#### DATA SHOWN

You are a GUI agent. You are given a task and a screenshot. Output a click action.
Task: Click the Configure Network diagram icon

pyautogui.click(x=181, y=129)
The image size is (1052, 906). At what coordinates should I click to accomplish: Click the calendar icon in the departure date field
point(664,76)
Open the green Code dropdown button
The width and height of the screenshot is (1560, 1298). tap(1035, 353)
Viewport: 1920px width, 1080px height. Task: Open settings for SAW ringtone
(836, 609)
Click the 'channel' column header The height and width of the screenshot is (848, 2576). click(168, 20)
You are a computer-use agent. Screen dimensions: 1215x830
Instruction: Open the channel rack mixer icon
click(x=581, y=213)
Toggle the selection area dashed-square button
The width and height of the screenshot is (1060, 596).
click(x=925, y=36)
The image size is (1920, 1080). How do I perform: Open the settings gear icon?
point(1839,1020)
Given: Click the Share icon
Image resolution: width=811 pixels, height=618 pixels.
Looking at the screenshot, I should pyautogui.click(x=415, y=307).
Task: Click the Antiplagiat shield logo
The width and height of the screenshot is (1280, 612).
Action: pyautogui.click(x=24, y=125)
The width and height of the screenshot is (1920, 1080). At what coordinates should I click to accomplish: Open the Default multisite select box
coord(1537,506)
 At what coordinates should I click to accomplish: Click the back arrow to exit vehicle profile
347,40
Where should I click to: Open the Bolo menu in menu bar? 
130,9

#### EXERCISE
Recast the data starting with the line containing "The image size is (1920, 1080)." and going on through the line containing "Looking at the" as a JSON list of strings, one string per line, leaving out any blank lines.

#### RESULT
[
  "The image size is (1920, 1080). How do I perform: Open the settings gear icon?",
  "point(1839,1020)",
  "Given: Click the Share icon",
  "Image resolution: width=811 pixels, height=618 pixels.",
  "Looking at the screenshot, I should pyautogui.click(x=415, y=307)."
]